• ChadNauseam 21 hours ago

    I know cryptocurrencies have a lot of problems, but this is one place where it’s good they exist: they’ve funneled a ton of money into researching new cryptography. The article claims that this research was developed for StarkWare, which developed its own form of zero knowledge proofs they called Starks, developed a programming language in which cryptographic proofs can be generated showing that the output of the program was truly produced from the inputs[^1], and continued to do more research like this. While I’m not a cryptographer, I think this sort of thing is super cool and I’m glad there’s a lot of attention and effort going into it.

    ^[1] the cool thing about these proofs is that they can be verified in much less time than is required to run the program. IIRC, starks can be verified in log-polynomial time, and snarks can be verified in constant time. This allows cryptocurrency protocols to have one computer in the network generate a proof of the state of the chain given a new block, and all other are able to quickly check it. Without this, you have a ton of waste because every computer in the network must duplicate the work of computing the new chain state. (although some new waste is introduced by the fact that producing a proof is very slow, although this is another area that cryptocurrency-funded research has improved dramatically)

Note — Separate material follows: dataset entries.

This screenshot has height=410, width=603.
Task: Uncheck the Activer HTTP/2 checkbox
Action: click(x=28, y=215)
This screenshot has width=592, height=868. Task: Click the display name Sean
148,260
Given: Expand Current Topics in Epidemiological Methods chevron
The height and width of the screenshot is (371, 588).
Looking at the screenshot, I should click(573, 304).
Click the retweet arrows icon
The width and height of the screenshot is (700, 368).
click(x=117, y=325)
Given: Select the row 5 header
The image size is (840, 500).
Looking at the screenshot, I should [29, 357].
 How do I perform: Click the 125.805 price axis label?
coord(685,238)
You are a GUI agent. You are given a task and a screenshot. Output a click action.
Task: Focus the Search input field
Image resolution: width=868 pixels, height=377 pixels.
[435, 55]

    Another cool bit of cryptography research that I think was motivated by crypto was “verkle trees”, an improvement on merkle trees that uses vector commitments rather than your typical hash. A vector commitment is like a hash, but it hashes an array of items and you can check that the hash was produced from an array with a certain item at a certain index without knowing the other items in the array. If you use this to back a merkle tree, you can increase the branching factor a lot and end up with much smaller proofs that a particular item is in the tree. This is because the proof size for a merkle tree is b * log_b n (where b is the branching factor and n is the number of items in the tree). The proof size for a verkle tree is just log_b n, so you can increase b as much as you want without making the proofs bigger.

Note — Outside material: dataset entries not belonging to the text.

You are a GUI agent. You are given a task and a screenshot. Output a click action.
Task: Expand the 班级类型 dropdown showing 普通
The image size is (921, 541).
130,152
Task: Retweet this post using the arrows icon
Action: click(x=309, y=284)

    Full disclosure: I work for a blockchain company, but not one mentioned here. I have no equity or stake in crypto outside of the fact that if the price goes to 0 my company probably can no longer afford to employ me

    • treyd 18 hours ago

      The other cool thing about verkle trees is that they were mostly figured out by a high schooler for a science fair (?) project.

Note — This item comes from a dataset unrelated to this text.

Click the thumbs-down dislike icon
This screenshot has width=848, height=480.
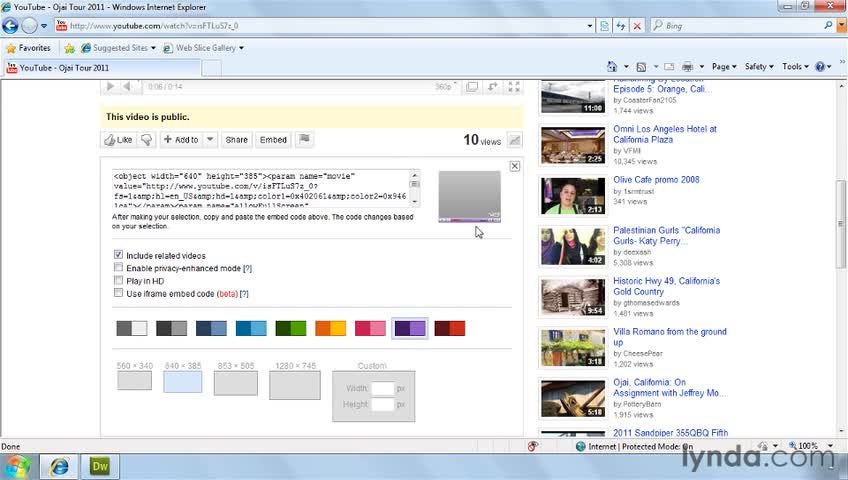147,140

      They're not actually that complicated in principle, just nobody thought of it before and that's pretty cool.

      • ChadNauseam 17 hours ago

        Wow, that is cool. I'm actually annoyed that vitalik didn't credit him in his article about them. I wonder how many people think that the v stands for vitalk

        • a1369209993 16 hours ago

          > vitalik didn't credit him in his article

          You mean this article?

          https://vitalik.eth.limo/general/2021/06/18/verkle.html

          > Verkle trees are still a new idea; they were first introduced by John Kuszmaul in this paper from 2018[link to [0]],

          0: https://math.mit.edu/research/highschool/primes/materials/20...

          • Zamiel_Snawley 14 hours ago

            I want to highlight the fact that the quote from Vitalik’s article is the first sentence of the second paragraph. Credit is prominently given, not buried in any way.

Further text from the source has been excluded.